=== 課題 A ===
パチンコ屋に挟まれた家の体験談で、午前10時になると何がどのように聞こえてくるとされているか答えよ。
=== 課題 B ===
パチンコ屋に挟まれた家の体験談に曲名として登場するものをすべて列挙せよ。
=== 課題 C ===
パチンコ屋に挟まれて育った体験談の本文を、最後の項目の次から書き継げ。

あなたの家の隣には、何が建っているだろうか。住宅だろうか。お店だろうか、工場だろうか。大自然に囲まれて生活している人もいるだろう。となりが海、となりが山、なんて人もいるだろう。あるいは、家のとなりがパチンコ屋という人もいるかもしれない。

だが、「家の両どなりがパチンコ屋」という人は、そう多くはないだろう。まるでオセロのように、我が家がパチンコ屋に挟まれているのだ。今回は、家の両どなりをパチンコ屋に挟まれて育った私(筆者)の体験談を、あるある形式でお伝えしたい。

【家の両どなりをパチンコ屋に挟まれて育った人あるある50】

その01:午前10時になると『軍艦マーチ』がステレオで聞こえてくる。
その02:窓を開けると目の前に換気扇がある。
その03:窓を開けるとタバコくさい。
その04:違う窓を開けると焼き肉の匂いがする。
その05:そのまた違う窓を開けると便所の匂いがする。
その06:そのまたまた違う窓を開けるとゲロ臭がする。
その07:自分の部屋の窓を開けると、「ウチを追い出してウチのビルをブッ壊したら新しいパチンコ屋のビルを建てて連結します的なドアサイズの仮窓」が見える。
その08:夜になっても屋上はネオンサインがあるから夜10時すぎまで昼間のように明るく、ちょっとした遊園地気分。
その09:天体観測が好きだったのに、空を見上げても星がまったく見えない。
その10:長州力の入場テーマ曲『パワーホール』がよくかかっている。
その11:武藤敬司の当時の入場テーマ曲『HOLD OUT』がよくかかっている。
その12:たまにアントニオ猪木の『猪木ボンバイエ』も流れている。
その13:窓を開けたら、パチンコ屋の場内アナウンスがクッキリと聞こえる。
その14:集中して耳を澄ませばパチンコ玉の「ジャラジャラ」も聞こえてくる。

=== 提示資料 ===
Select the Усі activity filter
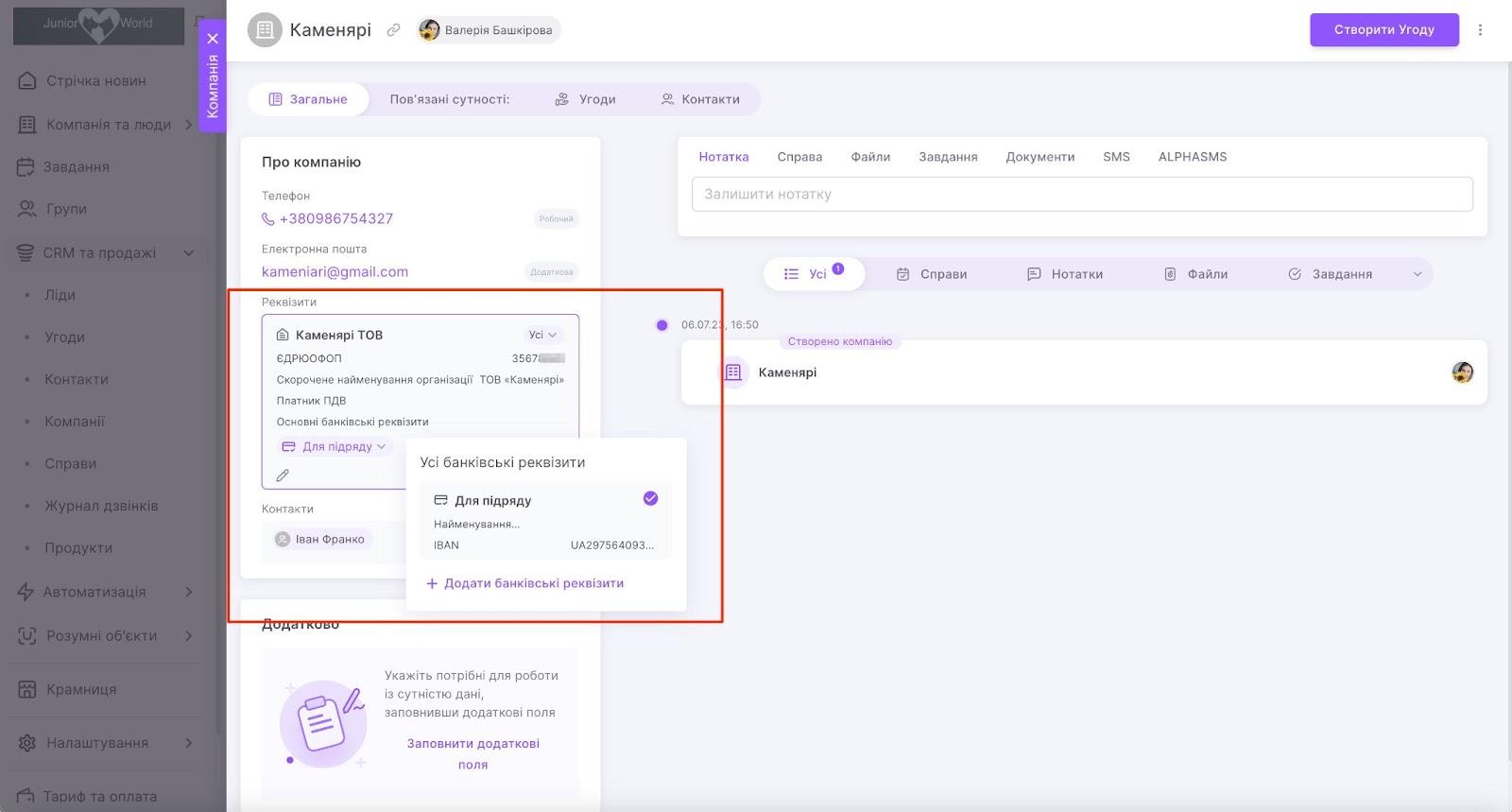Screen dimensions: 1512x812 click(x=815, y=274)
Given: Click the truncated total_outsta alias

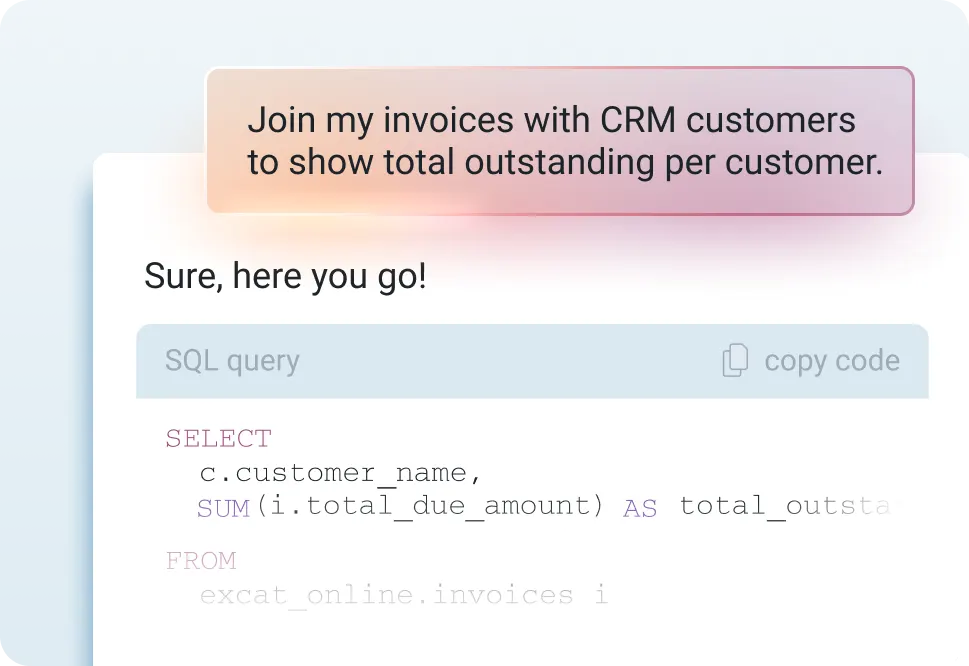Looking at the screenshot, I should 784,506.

=== 解答 A ===
『軍艦マーチ』がステレオで聞こえてくる。

=== 解答 B ===
『軍艦マーチ』、『パワーホール』、『HOLD OUT』、『猪木ボンバイエ』

=== 解答 C ===
その15:自分の部屋の窓を開けたら、手が届くくらいの距離にパチンコ屋の縦型ネオンサインがある。
その16:部屋の電気を消しても、窓がピカピカとカラフルに光ってる。
その17:毎日がディスコ状態。
その18:姉のお誕生日会の時、ウチの屋上でワーワーと姉の友達たちと遊んでいたら、パチンコ屋の仮眠室っぽい部屋の窓が開いて「ウッセーこのやろう!」とパンチパーマ男が一喝して、せっかくのお誕生日会がお通夜みたいな空気になる。
その19:姉と二人で屋上でワーワーと遊んでいたら、パチンコ屋のオーナーが住んでいるらしきパチンコ屋上階のベランダからオーナーの息子らしき少年が見下ろしていて、こっちにキットカットを投げてくる。
その20:とりあえず「ありがとう!」とお礼を言って、それを拾って「こんなのもらったよ!」と祖父に報告たら、「そんなもん絶対に食うな! チキショウめ!!」と激怒。
その21:今思えば完全に「ギブミーチョコレート状態」なので、ジーちゃんが怒るの無理はない。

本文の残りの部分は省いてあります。